All lines from the one holding "Task: Select the 절연체" to the end of the listing are to be output exactly, both ends included, with any pictures left out.
INFORMATION GIVEN Block Start
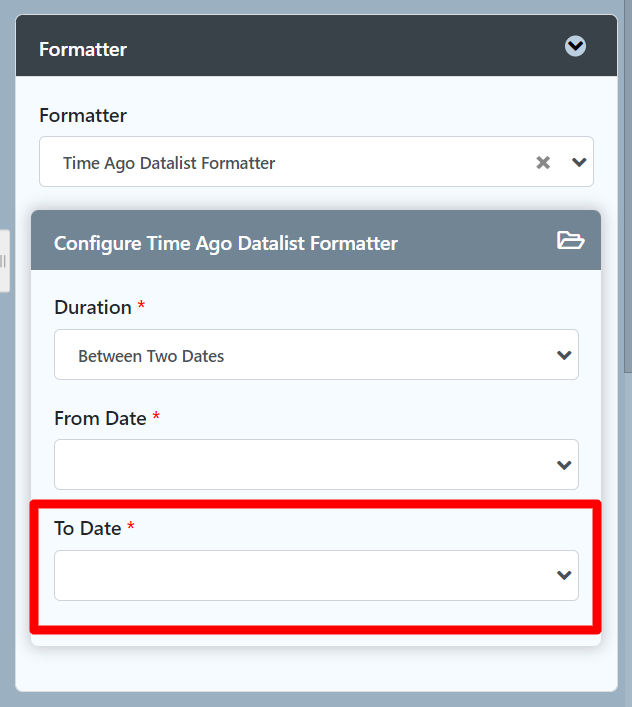Collapse the Formatter panel with header chevron icon

point(575,46)
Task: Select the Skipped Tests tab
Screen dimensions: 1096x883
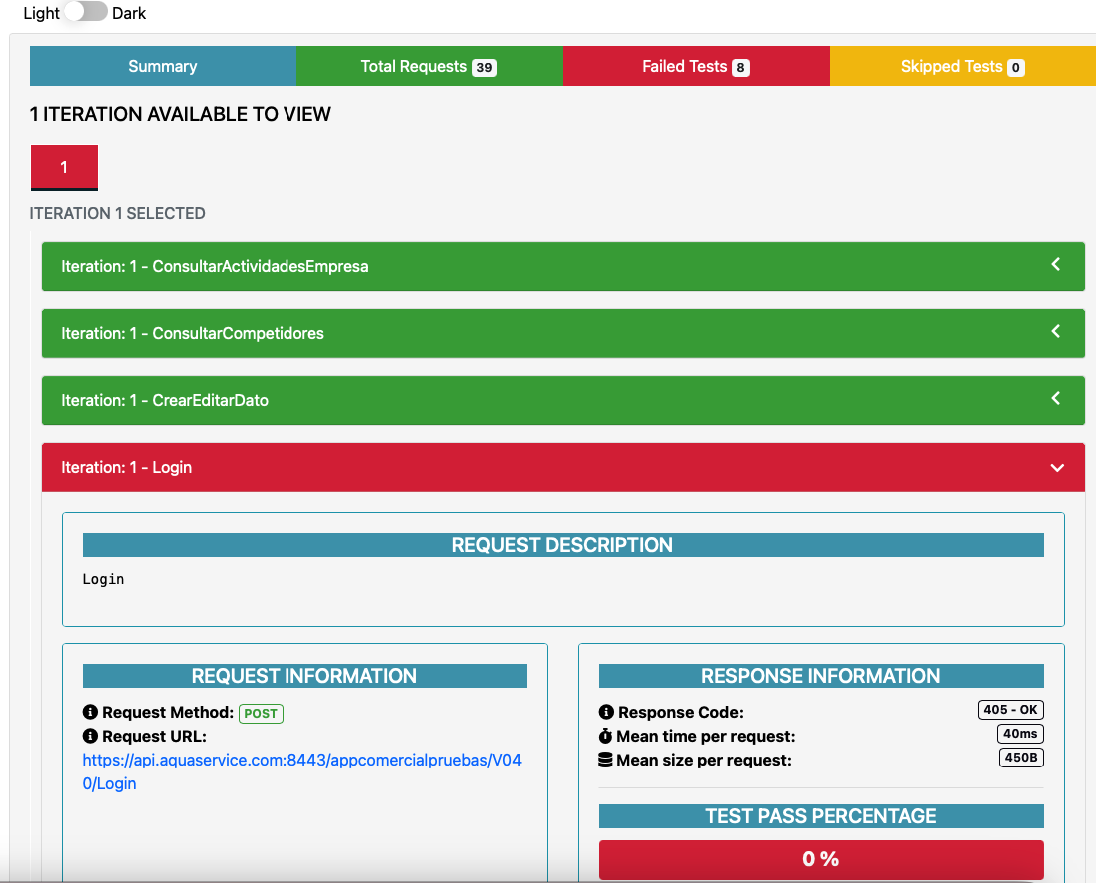Action: pyautogui.click(x=950, y=66)
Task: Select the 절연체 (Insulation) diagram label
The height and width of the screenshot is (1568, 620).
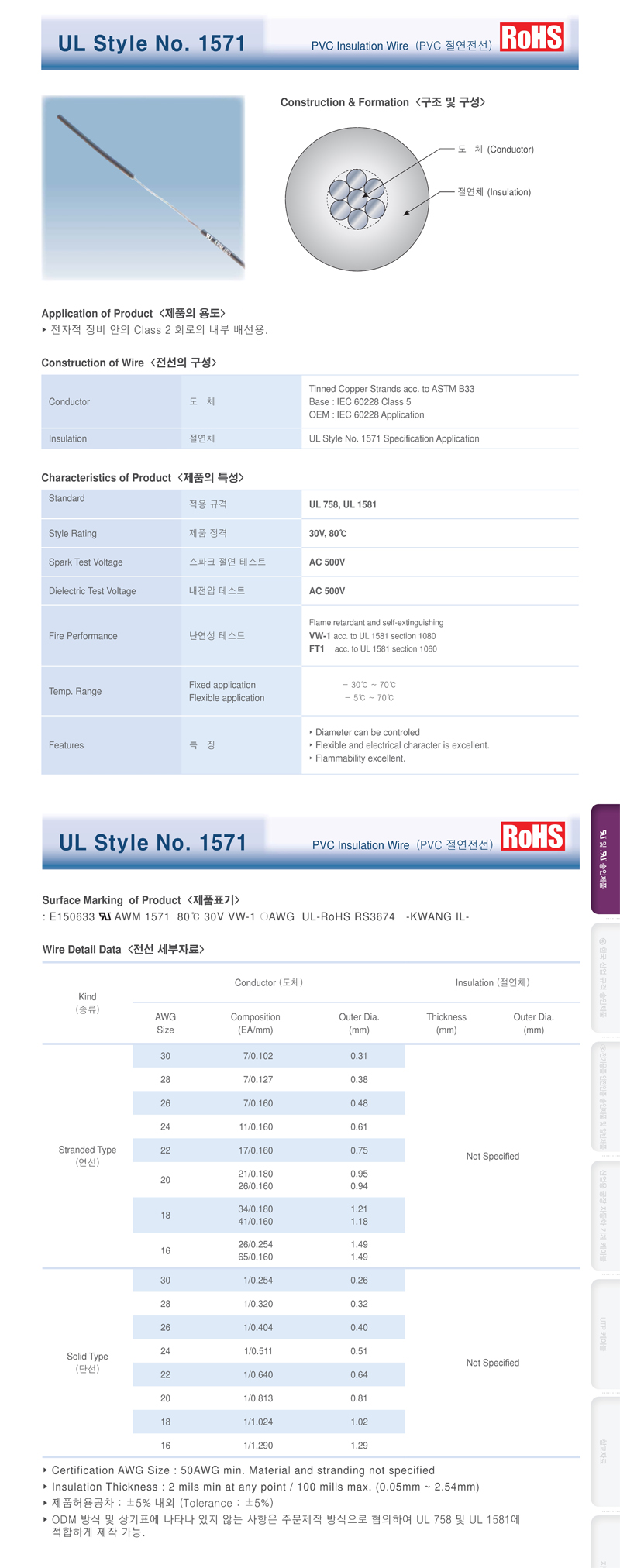Action: pyautogui.click(x=494, y=192)
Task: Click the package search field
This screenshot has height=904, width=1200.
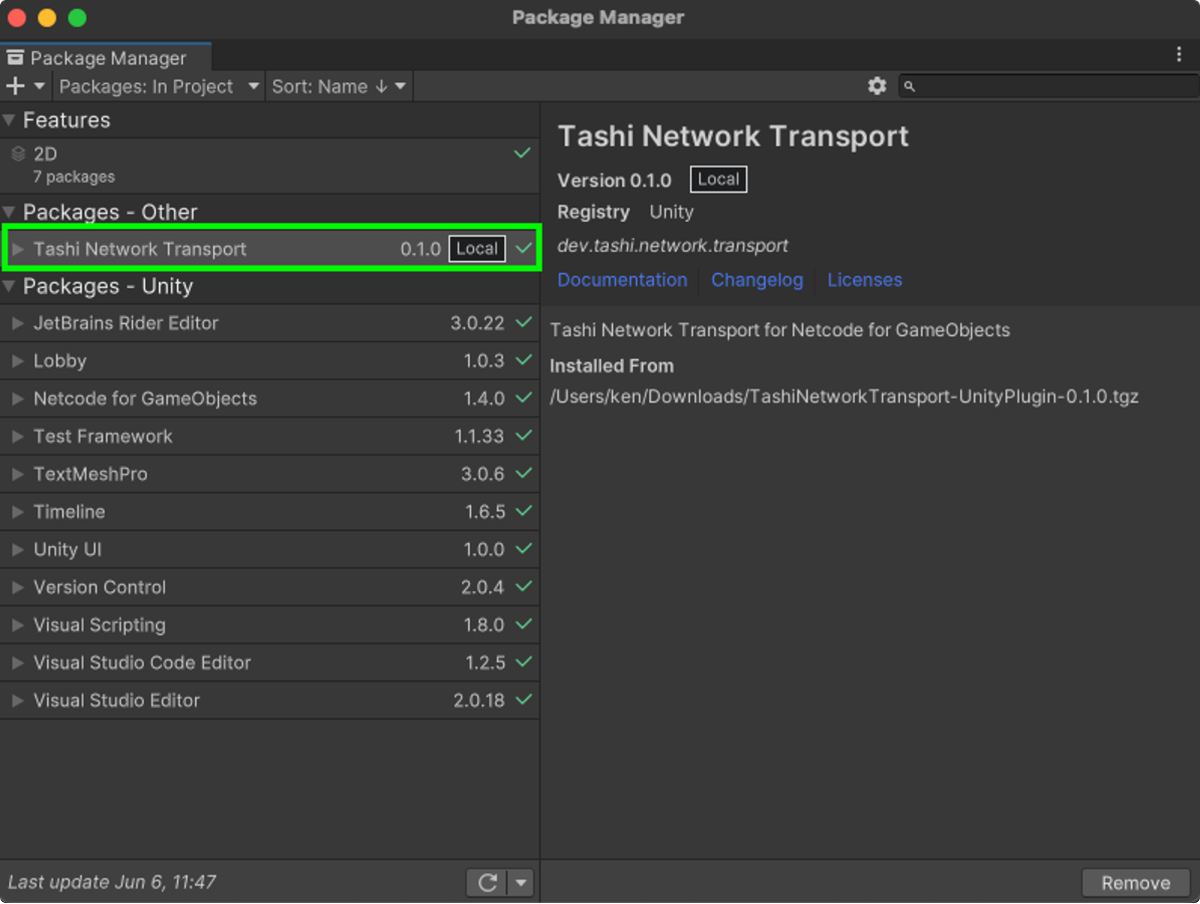Action: (x=1050, y=87)
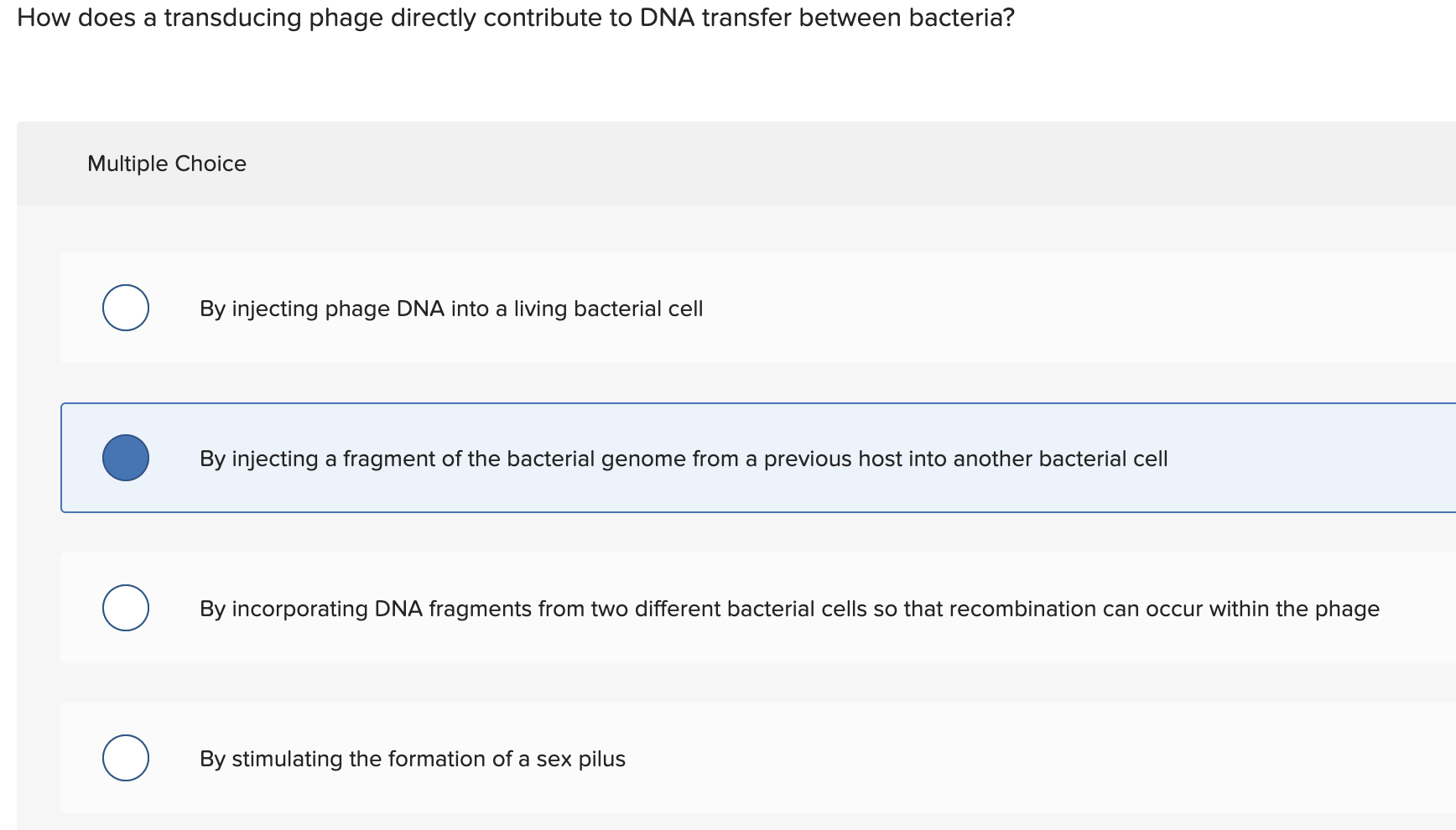Select the first answer radio button
1456x830 pixels.
(125, 308)
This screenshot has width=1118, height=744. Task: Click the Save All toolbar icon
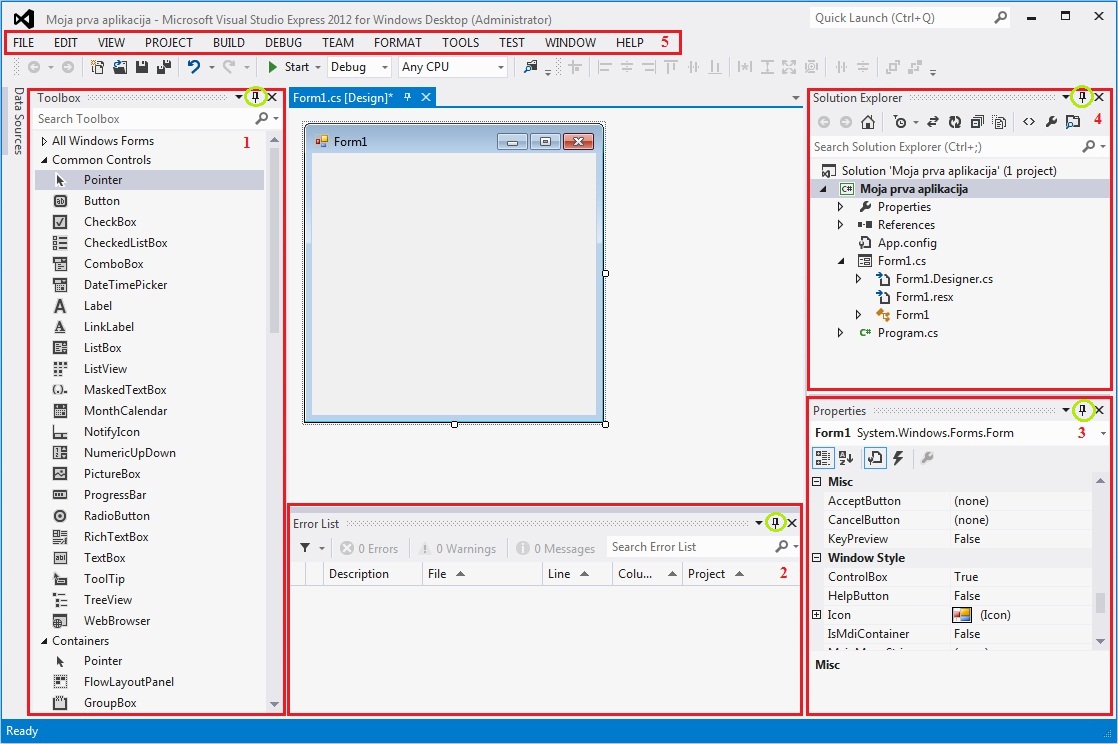pyautogui.click(x=162, y=67)
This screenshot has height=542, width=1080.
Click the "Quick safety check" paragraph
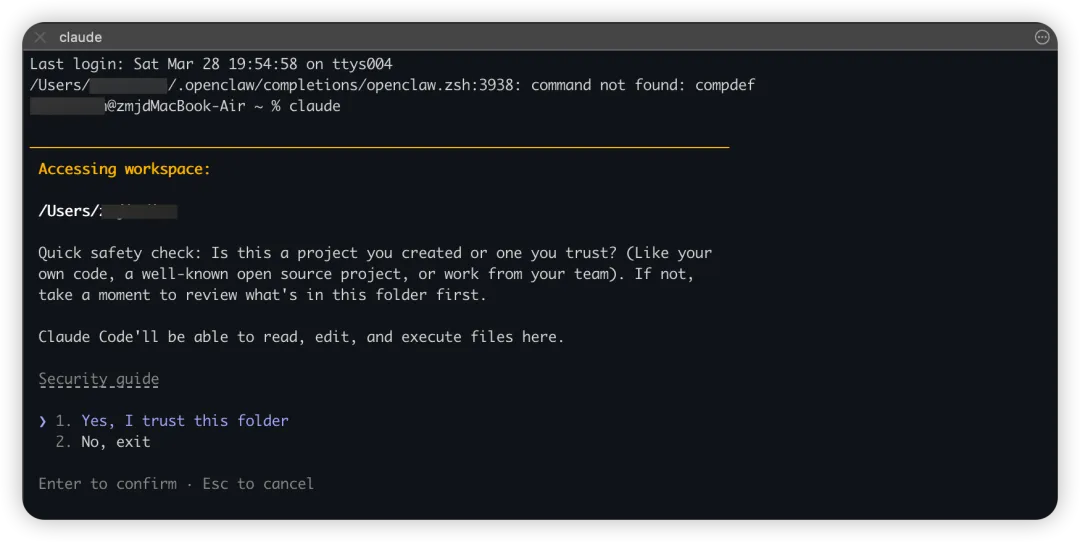[x=375, y=274]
INFORMATION GIVEN Block End
• _RESULT OF THE EXERCISE_:
Task: Select the 절연체 (Insulation) diagram label
The height and width of the screenshot is (1568, 620).
Action: pyautogui.click(x=494, y=192)
Task: Click the package search field
This screenshot has height=904, width=1200.
Action: (x=1050, y=87)
Select the first answer radio button
1456x830 pixels.
(125, 308)
This screenshot has width=1118, height=744. Task: Click the Save All toolbar icon
pyautogui.click(x=162, y=67)
This screenshot has height=542, width=1080.
Click the "Quick safety check" paragraph
[x=375, y=274]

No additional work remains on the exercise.